Les deux projections animent l’arrêt sur image. Elles induisent la respiration des séries adjacentes, leur poétique du mouvement dans l’immobilité ; elles allèguent la quête de fictions pour représenter le réel.
Côte d’Ivoire, Guinée, Niger, les routes ont la couleur des régions et des pays traversés, la couleur d’un temps du voyage (Laps 2003-2005). Derrière les vitres du bus, Juliette Agnel a suivi le défilé des paysages. Elle a observé les routes dans le temps, toujours différentes et toujours semblables. Au tempo de la pensée qui dérive, elle les a imaginées être et s’effacer, entre regard et rêve. Elle les as filmées.
Après coup, photographiées sur l’écran de visionnage d’une monteuse Super-8, les images montent en grain, acquièrent une facture chromatique spécifique, rehaussée par le vignettage. Six tirages de moyen format, présentés dans un cadre de bois noir, rendent au visiteur cet état particulier d’attention composite et fusionnelle, la sensation d’une durée distendue entre le présent et la mémoire. La couleur est à la fois couleur du temps d’engendrement de l’image et couleur de la condensation des temps, le temps des paysages traversés et le temps du cheminement intérieur. Entre réalité et fiction, l’image se nourrit d’histoires intimes à composer et de narrations à imaginer.

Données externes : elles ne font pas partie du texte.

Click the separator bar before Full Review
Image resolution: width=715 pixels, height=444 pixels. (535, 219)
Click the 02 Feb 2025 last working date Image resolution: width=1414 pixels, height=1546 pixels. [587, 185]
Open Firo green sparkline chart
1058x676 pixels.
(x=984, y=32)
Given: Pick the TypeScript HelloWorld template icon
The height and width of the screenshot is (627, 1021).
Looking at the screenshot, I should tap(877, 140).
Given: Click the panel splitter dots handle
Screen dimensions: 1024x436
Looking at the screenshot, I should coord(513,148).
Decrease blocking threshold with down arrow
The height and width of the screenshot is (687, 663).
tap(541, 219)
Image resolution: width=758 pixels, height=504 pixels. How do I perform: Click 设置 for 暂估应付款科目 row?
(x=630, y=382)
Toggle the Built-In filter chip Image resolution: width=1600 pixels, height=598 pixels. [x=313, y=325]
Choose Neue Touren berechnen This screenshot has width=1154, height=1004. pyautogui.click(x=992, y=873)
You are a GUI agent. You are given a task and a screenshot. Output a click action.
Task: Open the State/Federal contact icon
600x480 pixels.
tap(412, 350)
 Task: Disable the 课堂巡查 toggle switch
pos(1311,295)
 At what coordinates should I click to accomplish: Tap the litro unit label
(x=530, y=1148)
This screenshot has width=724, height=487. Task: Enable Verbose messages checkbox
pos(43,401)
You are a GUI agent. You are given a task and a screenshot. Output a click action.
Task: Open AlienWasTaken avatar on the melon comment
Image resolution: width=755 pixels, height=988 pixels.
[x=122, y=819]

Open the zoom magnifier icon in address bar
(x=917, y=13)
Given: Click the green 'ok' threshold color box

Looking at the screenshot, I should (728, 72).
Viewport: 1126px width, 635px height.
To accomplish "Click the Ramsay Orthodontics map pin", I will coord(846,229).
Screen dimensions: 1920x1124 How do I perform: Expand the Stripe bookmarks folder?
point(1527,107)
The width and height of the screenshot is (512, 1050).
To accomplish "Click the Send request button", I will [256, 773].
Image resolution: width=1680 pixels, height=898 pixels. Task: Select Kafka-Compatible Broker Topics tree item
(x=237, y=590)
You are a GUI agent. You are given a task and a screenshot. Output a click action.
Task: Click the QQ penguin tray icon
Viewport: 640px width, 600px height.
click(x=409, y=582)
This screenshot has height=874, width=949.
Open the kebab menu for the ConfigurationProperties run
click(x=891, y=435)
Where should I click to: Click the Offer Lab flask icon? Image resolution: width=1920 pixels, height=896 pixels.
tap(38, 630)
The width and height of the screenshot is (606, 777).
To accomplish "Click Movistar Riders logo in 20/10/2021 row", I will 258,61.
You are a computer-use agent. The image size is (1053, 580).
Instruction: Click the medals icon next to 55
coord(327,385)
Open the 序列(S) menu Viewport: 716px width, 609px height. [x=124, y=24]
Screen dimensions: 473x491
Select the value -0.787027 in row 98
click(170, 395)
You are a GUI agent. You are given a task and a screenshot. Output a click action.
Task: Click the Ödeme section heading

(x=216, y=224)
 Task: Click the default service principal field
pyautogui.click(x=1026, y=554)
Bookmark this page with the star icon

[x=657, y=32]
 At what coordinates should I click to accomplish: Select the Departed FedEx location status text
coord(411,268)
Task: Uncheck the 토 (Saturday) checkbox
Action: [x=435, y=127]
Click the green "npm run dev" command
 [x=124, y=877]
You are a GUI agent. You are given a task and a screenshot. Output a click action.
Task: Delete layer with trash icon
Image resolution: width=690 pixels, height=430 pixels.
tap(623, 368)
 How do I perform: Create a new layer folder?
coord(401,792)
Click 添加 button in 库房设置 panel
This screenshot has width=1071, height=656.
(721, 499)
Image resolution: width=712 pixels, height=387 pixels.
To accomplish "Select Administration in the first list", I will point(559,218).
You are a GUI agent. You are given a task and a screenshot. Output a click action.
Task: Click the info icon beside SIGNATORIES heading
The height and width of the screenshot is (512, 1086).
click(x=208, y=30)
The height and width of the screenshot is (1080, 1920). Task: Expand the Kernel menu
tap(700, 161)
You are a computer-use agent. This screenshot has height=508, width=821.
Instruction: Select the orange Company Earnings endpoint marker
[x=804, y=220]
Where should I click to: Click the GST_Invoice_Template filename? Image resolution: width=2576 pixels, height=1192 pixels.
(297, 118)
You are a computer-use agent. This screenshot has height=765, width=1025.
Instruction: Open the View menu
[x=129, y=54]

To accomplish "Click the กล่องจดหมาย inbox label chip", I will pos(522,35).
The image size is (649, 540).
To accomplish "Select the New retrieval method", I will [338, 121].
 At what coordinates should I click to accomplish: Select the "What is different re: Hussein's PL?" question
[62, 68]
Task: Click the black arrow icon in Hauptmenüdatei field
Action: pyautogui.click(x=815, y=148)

En 2011, lors d’une résidence « Ecriture de lumière » Ile-de-France auprès de lycéens, Juliette Agnel imagine et conçoit un dispositif de vision destiné à appréhender, à la prise de vue, dans l’espace de la chambre noire, les temporalités de l’apparition et de la fabrication de l’image entre-deux du fixe et de l’animé, de la vidéo et de la pose. Oxymore technique, la camera obscura numérique est autant une appréhension du réel par sa mise en fiction qu’une pratique réfléchie de l’histoire du médium. Il ne s’agit pas pour Juliette Agnel de réactiver des pratiques anciennes, pictorialisme ou autochrome, mais, en prenant la pleine mesure de l’histoire et de la possibilité des techniques, d’expérimenter, dans la confrontation de la durée et de l’instant, la rencontre improbable et nécessaire d’une technicité poussée à ses limites et d’une sensibilité au doute et au flou entre maîtrise et lâcher prise, d’un intérêt pour la prise de vue unique, ouverte à l’aléatoire et à ce qui advient.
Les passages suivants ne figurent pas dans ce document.